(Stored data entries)
━━━━━━━━━━

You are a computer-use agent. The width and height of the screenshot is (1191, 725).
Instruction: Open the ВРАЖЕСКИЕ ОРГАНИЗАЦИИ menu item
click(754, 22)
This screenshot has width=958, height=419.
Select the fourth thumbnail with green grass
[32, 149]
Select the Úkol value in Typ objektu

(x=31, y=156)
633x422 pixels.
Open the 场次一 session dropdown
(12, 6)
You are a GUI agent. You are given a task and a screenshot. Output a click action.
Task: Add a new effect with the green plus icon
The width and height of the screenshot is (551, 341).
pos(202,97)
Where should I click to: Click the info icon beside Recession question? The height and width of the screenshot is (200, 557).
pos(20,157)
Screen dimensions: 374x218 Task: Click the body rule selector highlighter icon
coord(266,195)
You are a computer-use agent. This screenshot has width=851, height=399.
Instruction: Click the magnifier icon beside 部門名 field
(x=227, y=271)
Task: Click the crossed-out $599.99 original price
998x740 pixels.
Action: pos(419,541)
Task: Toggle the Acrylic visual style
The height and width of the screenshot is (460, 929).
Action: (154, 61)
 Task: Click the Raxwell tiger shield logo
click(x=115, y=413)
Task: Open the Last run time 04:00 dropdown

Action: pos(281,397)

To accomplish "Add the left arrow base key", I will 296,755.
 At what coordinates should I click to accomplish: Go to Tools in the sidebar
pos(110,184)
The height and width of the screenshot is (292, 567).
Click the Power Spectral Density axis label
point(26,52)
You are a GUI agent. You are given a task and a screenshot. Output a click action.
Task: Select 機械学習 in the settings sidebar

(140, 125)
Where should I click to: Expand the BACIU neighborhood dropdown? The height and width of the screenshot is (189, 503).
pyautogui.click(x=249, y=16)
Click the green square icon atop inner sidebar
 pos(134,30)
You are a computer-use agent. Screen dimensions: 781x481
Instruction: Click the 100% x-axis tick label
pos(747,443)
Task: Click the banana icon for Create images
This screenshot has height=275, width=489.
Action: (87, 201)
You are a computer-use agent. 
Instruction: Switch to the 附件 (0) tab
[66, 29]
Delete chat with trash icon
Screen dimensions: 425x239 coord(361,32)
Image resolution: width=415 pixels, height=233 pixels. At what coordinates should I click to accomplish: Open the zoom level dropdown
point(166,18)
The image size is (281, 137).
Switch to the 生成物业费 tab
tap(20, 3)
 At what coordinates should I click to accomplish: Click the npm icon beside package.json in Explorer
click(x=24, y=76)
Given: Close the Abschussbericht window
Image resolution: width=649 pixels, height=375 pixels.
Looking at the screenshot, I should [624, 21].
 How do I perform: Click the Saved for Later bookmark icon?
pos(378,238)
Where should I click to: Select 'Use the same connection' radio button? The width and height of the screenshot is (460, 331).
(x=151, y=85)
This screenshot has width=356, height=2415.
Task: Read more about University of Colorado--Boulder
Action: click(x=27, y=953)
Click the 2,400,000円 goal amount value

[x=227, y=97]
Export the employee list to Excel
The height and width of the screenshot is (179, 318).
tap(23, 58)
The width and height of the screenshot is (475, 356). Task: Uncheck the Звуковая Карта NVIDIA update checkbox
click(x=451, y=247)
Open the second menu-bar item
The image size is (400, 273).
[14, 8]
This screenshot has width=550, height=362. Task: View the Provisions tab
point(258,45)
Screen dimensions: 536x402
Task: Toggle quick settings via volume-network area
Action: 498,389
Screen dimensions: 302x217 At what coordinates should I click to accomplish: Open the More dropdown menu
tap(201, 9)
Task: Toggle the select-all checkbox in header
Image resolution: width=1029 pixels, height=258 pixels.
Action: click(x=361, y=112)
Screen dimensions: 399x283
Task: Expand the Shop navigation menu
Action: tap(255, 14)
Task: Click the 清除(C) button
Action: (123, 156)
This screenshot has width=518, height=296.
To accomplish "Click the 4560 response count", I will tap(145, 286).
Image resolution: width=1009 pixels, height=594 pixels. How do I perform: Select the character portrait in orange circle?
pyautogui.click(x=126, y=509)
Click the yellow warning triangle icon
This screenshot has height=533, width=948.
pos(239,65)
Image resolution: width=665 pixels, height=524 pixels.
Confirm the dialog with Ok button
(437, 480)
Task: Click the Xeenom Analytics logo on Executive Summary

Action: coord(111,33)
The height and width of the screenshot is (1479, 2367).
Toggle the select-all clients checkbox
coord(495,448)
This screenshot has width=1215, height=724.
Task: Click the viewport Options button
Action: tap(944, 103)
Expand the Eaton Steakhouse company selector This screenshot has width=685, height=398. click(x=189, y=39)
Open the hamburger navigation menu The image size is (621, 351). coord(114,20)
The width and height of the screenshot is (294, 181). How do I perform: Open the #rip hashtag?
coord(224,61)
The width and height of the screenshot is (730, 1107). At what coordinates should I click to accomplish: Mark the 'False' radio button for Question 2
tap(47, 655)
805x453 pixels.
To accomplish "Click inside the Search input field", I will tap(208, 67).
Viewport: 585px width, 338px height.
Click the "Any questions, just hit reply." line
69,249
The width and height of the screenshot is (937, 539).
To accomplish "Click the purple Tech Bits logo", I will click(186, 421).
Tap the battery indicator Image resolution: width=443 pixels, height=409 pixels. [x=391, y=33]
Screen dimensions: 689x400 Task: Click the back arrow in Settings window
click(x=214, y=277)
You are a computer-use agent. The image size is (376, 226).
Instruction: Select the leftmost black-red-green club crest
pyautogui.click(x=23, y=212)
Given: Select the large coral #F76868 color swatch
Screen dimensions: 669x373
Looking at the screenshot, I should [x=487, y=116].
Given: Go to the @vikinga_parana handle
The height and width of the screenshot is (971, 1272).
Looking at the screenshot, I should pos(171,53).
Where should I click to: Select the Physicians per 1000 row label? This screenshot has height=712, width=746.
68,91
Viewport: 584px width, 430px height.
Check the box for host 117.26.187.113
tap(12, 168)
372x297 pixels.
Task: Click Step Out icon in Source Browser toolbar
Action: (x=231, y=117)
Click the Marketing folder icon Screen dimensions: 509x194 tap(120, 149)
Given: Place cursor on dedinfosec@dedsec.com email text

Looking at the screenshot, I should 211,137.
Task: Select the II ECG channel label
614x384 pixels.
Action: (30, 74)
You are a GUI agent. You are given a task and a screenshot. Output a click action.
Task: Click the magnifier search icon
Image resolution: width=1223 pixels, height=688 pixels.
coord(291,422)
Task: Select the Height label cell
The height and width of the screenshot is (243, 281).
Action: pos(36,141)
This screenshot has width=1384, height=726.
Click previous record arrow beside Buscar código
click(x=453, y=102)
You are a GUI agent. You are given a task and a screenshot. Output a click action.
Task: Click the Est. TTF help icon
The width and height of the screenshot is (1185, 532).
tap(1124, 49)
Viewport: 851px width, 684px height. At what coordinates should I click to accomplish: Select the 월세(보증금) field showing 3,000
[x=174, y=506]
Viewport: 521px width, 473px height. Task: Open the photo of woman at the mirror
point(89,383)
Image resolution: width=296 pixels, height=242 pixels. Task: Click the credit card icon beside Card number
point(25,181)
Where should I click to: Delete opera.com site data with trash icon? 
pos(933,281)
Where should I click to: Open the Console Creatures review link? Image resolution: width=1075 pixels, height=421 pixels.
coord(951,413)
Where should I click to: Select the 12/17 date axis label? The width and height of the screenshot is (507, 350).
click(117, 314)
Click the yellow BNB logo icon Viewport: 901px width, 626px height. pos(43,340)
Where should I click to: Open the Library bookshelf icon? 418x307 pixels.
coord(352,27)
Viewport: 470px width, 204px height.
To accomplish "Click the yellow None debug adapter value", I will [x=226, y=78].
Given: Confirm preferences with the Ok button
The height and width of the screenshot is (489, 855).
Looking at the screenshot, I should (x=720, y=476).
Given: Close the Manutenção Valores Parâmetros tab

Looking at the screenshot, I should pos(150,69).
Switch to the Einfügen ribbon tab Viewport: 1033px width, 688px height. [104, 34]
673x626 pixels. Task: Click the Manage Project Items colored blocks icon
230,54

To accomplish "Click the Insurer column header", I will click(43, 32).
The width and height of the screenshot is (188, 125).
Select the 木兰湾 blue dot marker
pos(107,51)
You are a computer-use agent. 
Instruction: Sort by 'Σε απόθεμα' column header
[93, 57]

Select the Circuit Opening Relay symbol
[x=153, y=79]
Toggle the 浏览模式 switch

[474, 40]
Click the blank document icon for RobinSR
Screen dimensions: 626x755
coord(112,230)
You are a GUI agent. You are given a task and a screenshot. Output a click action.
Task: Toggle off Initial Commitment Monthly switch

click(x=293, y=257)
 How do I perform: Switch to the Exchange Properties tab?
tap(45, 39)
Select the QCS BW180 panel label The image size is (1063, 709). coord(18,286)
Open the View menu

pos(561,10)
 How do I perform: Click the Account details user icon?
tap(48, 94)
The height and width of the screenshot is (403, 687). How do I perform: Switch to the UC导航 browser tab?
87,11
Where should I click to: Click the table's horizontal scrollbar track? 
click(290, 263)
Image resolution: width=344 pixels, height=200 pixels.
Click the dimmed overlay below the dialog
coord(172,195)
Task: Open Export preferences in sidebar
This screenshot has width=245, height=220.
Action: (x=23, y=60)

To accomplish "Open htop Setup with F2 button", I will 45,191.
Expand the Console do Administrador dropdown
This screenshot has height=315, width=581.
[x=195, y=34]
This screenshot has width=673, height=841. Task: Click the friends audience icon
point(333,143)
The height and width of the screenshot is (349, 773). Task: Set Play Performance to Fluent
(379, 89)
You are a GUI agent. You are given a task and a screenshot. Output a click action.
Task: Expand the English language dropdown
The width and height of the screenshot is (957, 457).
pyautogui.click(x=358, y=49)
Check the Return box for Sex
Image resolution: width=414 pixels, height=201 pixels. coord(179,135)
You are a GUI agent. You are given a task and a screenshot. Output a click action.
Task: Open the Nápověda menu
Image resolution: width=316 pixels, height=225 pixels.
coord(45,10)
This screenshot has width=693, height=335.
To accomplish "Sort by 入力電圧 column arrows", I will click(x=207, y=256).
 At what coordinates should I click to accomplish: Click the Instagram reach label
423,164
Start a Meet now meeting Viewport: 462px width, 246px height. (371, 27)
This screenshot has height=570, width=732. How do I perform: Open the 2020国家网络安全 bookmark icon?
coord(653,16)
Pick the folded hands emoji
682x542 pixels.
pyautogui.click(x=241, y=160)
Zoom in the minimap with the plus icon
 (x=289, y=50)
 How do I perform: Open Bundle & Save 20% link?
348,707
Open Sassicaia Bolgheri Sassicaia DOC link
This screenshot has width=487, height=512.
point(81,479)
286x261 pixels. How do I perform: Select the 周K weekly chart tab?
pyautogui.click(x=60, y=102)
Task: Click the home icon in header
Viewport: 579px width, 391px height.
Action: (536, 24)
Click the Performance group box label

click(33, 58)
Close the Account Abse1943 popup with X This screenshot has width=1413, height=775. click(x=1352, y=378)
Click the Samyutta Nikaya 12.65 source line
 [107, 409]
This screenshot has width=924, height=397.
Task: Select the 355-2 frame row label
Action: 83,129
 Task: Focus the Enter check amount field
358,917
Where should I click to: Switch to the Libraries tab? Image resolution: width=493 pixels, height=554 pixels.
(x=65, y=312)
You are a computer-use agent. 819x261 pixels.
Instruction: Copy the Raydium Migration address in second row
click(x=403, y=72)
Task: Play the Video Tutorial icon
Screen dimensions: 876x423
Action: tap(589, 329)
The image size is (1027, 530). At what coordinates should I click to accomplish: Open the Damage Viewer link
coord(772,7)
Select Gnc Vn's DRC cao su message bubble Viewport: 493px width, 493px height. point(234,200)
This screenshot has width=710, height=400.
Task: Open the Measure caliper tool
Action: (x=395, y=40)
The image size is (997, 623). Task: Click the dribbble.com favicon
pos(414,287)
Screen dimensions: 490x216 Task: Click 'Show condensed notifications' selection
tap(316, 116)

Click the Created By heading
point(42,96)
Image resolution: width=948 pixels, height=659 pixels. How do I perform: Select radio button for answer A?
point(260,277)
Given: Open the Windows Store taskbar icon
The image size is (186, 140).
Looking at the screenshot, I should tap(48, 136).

━━━━━━━━━━

#### WHAT YOU WILL DO:
Copy only the stretch running from the line containing "Screen dimensions: 876x423" to the final line of the entries, both ends included, exactly as it stands.

#### TASK RESULT:
Screen dimensions: 876x423
Action: tap(589, 329)
The image size is (1027, 530). At what coordinates should I click to accomplish: Open the Damage Viewer link
coord(772,7)
Select Gnc Vn's DRC cao su message bubble Viewport: 493px width, 493px height. point(234,200)
This screenshot has width=710, height=400.
Task: Open the Measure caliper tool
Action: (x=395, y=40)
The image size is (997, 623). Task: Click the dribbble.com favicon
pos(414,287)
Screen dimensions: 490x216 Task: Click 'Show condensed notifications' selection
tap(316, 116)

Click the Created By heading
point(42,96)
Image resolution: width=948 pixels, height=659 pixels. How do I perform: Select radio button for answer A?
point(260,277)
Given: Open the Windows Store taskbar icon
The image size is (186, 140).
Looking at the screenshot, I should tap(48, 136).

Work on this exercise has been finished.